(Saved entries)
%%

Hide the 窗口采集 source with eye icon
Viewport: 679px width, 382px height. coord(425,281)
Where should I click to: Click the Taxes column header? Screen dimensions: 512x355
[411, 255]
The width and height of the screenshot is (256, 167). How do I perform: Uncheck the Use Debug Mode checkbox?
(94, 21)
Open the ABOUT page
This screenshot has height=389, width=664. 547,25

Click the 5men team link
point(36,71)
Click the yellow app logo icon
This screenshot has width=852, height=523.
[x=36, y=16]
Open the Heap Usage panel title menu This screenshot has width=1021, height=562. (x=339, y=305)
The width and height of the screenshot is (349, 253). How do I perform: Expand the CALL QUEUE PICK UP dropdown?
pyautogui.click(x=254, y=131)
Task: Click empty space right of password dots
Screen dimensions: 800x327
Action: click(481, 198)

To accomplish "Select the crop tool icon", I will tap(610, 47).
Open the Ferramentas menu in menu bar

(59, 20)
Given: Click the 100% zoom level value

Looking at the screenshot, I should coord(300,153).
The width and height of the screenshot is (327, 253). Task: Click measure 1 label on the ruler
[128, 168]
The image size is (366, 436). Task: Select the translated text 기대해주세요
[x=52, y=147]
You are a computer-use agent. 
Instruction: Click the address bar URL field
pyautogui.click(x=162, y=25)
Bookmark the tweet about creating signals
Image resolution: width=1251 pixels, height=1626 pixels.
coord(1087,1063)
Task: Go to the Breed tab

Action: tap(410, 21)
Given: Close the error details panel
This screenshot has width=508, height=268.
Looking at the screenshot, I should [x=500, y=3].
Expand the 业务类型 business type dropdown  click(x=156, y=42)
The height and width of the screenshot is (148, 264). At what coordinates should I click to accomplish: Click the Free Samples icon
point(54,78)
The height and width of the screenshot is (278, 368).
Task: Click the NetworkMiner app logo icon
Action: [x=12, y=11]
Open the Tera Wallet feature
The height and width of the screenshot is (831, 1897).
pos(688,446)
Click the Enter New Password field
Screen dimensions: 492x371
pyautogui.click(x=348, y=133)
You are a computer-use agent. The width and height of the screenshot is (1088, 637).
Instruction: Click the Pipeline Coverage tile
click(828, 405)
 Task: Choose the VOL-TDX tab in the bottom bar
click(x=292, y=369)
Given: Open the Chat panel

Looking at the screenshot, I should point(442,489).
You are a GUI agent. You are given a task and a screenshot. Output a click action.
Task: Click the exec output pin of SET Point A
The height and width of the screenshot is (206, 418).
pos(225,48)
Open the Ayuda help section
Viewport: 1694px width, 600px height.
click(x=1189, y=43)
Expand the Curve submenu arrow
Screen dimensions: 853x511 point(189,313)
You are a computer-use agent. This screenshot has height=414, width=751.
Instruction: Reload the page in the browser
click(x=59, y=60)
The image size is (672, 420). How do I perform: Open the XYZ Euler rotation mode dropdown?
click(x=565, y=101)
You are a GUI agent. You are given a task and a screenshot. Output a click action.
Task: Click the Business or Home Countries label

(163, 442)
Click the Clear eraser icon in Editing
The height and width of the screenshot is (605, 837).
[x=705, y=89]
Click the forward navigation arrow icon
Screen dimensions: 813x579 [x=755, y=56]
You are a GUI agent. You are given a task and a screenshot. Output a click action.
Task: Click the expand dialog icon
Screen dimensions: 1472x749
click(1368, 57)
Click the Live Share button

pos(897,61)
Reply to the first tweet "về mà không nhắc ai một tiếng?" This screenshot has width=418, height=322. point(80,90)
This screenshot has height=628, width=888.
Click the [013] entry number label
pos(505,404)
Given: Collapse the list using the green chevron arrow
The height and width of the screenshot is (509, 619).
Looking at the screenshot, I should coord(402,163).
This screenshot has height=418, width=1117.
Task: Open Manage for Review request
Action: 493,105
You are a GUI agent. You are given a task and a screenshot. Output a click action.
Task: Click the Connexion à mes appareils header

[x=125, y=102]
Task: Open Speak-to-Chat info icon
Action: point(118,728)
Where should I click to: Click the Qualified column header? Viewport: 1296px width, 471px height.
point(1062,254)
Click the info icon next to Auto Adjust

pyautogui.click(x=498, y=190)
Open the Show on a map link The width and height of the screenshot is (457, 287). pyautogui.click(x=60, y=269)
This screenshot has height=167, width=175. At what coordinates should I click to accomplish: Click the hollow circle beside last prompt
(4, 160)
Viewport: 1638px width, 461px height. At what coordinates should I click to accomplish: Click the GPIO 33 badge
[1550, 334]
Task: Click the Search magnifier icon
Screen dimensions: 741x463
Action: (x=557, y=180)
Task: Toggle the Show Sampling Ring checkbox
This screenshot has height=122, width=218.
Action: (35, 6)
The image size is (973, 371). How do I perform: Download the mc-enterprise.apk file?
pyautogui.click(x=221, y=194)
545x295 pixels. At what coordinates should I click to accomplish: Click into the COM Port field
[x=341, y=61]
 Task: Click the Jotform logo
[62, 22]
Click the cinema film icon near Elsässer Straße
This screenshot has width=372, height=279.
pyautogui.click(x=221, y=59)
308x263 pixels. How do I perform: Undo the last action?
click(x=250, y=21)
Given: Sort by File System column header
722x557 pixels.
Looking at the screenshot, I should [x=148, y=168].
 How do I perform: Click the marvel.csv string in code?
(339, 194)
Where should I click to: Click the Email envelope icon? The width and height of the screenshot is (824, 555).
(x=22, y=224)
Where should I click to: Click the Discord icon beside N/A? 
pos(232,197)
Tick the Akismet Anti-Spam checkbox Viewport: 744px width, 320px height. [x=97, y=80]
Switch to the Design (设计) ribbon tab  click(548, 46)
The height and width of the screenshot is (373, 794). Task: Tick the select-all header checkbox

%%

# What is needed:
All of the data above should be duplicated exactly.

# Result:
Hide the 窗口采集 source with eye icon
Viewport: 679px width, 382px height. coord(425,281)
Where should I click to: Click the Taxes column header? Screen dimensions: 512x355
[411, 255]
The width and height of the screenshot is (256, 167). How do I perform: Uncheck the Use Debug Mode checkbox?
(94, 21)
Open the ABOUT page
This screenshot has height=389, width=664. 547,25

Click the 5men team link
point(36,71)
Click the yellow app logo icon
This screenshot has width=852, height=523.
[x=36, y=16]
Open the Heap Usage panel title menu This screenshot has width=1021, height=562. (x=339, y=305)
The width and height of the screenshot is (349, 253). How do I perform: Expand the CALL QUEUE PICK UP dropdown?
pyautogui.click(x=254, y=131)
Task: Click empty space right of password dots
Screen dimensions: 800x327
Action: click(481, 198)

To accomplish "Select the crop tool icon", I will tap(610, 47).
Open the Ferramentas menu in menu bar

(59, 20)
Given: Click the 100% zoom level value

Looking at the screenshot, I should coord(300,153).
The width and height of the screenshot is (327, 253). Task: Click measure 1 label on the ruler
[128, 168]
The image size is (366, 436). Task: Select the translated text 기대해주세요
[x=52, y=147]
You are a computer-use agent. 
Instruction: Click the address bar URL field
pyautogui.click(x=162, y=25)
Bookmark the tweet about creating signals
Image resolution: width=1251 pixels, height=1626 pixels.
coord(1087,1063)
Task: Go to the Breed tab

Action: tap(410, 21)
Given: Close the error details panel
This screenshot has width=508, height=268.
Looking at the screenshot, I should [x=500, y=3].
Expand the 业务类型 business type dropdown  click(x=156, y=42)
The height and width of the screenshot is (148, 264). At what coordinates should I click to accomplish: Click the Free Samples icon
point(54,78)
The height and width of the screenshot is (278, 368).
Task: Click the NetworkMiner app logo icon
Action: [x=12, y=11]
Open the Tera Wallet feature
The height and width of the screenshot is (831, 1897).
pos(688,446)
Click the Enter New Password field
Screen dimensions: 492x371
pyautogui.click(x=348, y=133)
You are a computer-use agent. The width and height of the screenshot is (1088, 637).
Instruction: Click the Pipeline Coverage tile
click(828, 405)
 Task: Choose the VOL-TDX tab in the bottom bar
click(x=292, y=369)
Given: Open the Chat panel

Looking at the screenshot, I should point(442,489).
You are a GUI agent. You are given a task and a screenshot. Output a click action.
Task: Click the exec output pin of SET Point A
The height and width of the screenshot is (206, 418).
pos(225,48)
Open the Ayuda help section
Viewport: 1694px width, 600px height.
click(x=1189, y=43)
Expand the Curve submenu arrow
Screen dimensions: 853x511 point(189,313)
You are a computer-use agent. This screenshot has height=414, width=751.
Instruction: Reload the page in the browser
click(x=59, y=60)
The image size is (672, 420). How do I perform: Open the XYZ Euler rotation mode dropdown?
click(x=565, y=101)
You are a GUI agent. You are given a task and a screenshot. Output a click action.
Task: Click the Business or Home Countries label

(163, 442)
Click the Clear eraser icon in Editing
The height and width of the screenshot is (605, 837).
[x=705, y=89]
Click the forward navigation arrow icon
Screen dimensions: 813x579 [x=755, y=56]
You are a GUI agent. You are given a task and a screenshot. Output a click action.
Task: Click the expand dialog icon
Screen dimensions: 1472x749
click(1368, 57)
Click the Live Share button

pos(897,61)
Reply to the first tweet "về mà không nhắc ai một tiếng?" This screenshot has width=418, height=322. point(80,90)
This screenshot has height=628, width=888.
Click the [013] entry number label
pos(505,404)
Given: Collapse the list using the green chevron arrow
The height and width of the screenshot is (509, 619).
Looking at the screenshot, I should coord(402,163).
This screenshot has height=418, width=1117.
Task: Open Manage for Review request
Action: 493,105
You are a GUI agent. You are given a task and a screenshot. Output a click action.
Task: Click the Connexion à mes appareils header

[x=125, y=102]
Task: Open Speak-to-Chat info icon
Action: point(118,728)
Where should I click to: Click the Qualified column header? Viewport: 1296px width, 471px height.
point(1062,254)
Click the info icon next to Auto Adjust

pyautogui.click(x=498, y=190)
Open the Show on a map link The width and height of the screenshot is (457, 287). pyautogui.click(x=60, y=269)
This screenshot has height=167, width=175. At what coordinates should I click to accomplish: Click the hollow circle beside last prompt
(4, 160)
Viewport: 1638px width, 461px height. At what coordinates should I click to accomplish: Click the GPIO 33 badge
[1550, 334]
Task: Click the Search magnifier icon
Screen dimensions: 741x463
Action: (x=557, y=180)
Task: Toggle the Show Sampling Ring checkbox
This screenshot has height=122, width=218.
Action: (35, 6)
The image size is (973, 371). How do I perform: Download the mc-enterprise.apk file?
pyautogui.click(x=221, y=194)
545x295 pixels. At what coordinates should I click to accomplish: Click into the COM Port field
[x=341, y=61]
 Task: Click the Jotform logo
[62, 22]
Click the cinema film icon near Elsässer Straße
This screenshot has width=372, height=279.
pyautogui.click(x=221, y=59)
308x263 pixels. How do I perform: Undo the last action?
click(x=250, y=21)
Given: Sort by File System column header
722x557 pixels.
Looking at the screenshot, I should [x=148, y=168].
 How do I perform: Click the marvel.csv string in code?
(339, 194)
Where should I click to: Click the Email envelope icon? The width and height of the screenshot is (824, 555).
(x=22, y=224)
Where should I click to: Click the Discord icon beside N/A? 
pos(232,197)
Tick the Akismet Anti-Spam checkbox Viewport: 744px width, 320px height. [x=97, y=80]
Switch to the Design (设计) ribbon tab  click(548, 46)
The height and width of the screenshot is (373, 794). Task: Tick the select-all header checkbox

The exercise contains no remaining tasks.